## Entries provided
──────
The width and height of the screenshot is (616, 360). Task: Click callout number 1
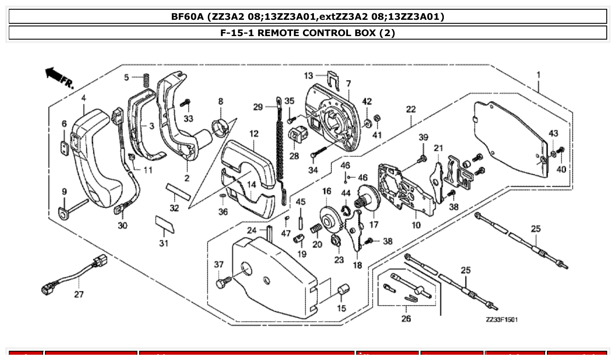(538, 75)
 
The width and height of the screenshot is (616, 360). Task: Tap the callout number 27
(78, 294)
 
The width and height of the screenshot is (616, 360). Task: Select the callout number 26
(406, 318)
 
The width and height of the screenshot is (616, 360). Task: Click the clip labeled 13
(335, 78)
──────
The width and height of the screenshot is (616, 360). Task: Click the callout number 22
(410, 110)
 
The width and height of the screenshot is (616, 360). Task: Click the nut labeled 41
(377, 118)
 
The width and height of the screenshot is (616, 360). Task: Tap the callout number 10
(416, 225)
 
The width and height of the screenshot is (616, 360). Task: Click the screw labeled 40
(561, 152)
──────
## Goal
Copy out each line from both blocks above that contains the word "Click".

## Output below
The width and height of the screenshot is (616, 360). Task: Click callout number 1
The width and height of the screenshot is (616, 360). Task: Click the clip labeled 13
The width and height of the screenshot is (616, 360). Task: Click the callout number 22
The width and height of the screenshot is (616, 360). Task: Click the nut labeled 41
The width and height of the screenshot is (616, 360). Task: Click the screw labeled 40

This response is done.